> _Written request_
Tally the lines in the items below that contain the string "width". Reply with the number alone.

> _Provided records_
########################################

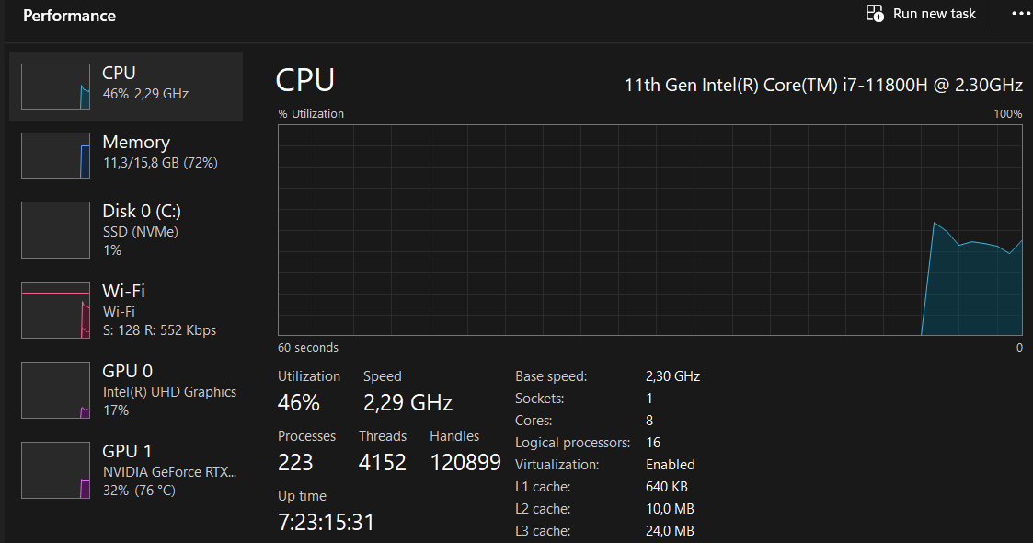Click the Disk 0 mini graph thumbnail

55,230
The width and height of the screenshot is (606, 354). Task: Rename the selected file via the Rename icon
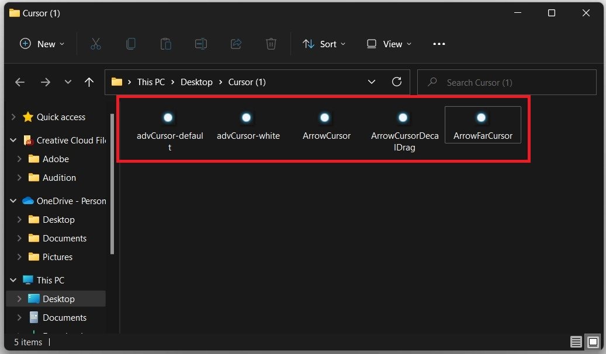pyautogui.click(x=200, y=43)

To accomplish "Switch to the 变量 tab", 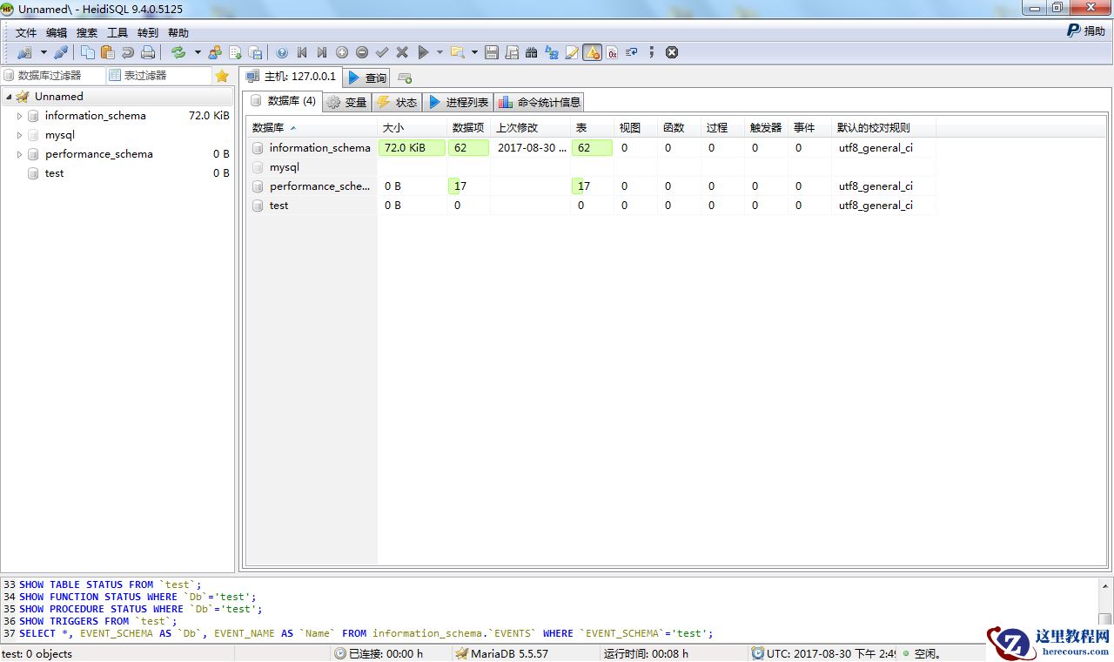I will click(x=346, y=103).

########################################

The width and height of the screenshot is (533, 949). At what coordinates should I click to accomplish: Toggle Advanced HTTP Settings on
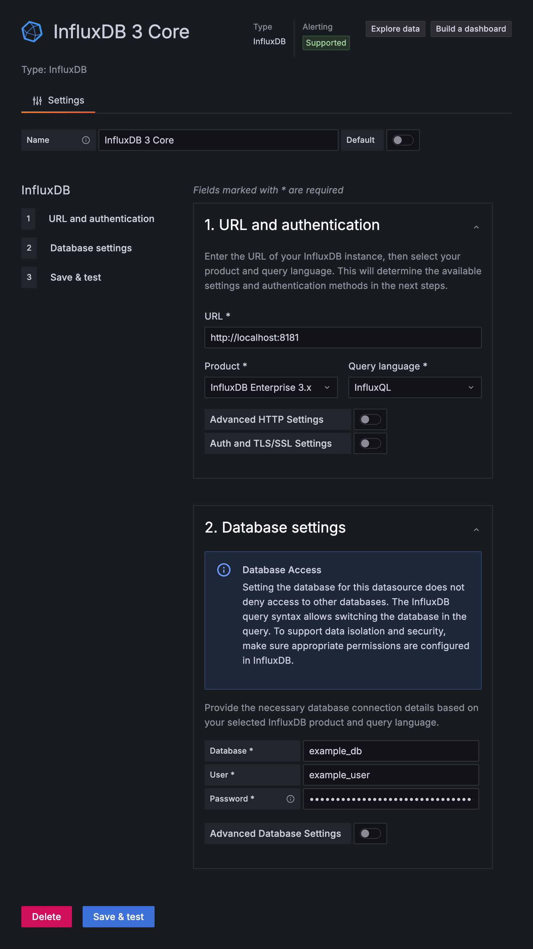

########################################

> _Answer to this exercise_
2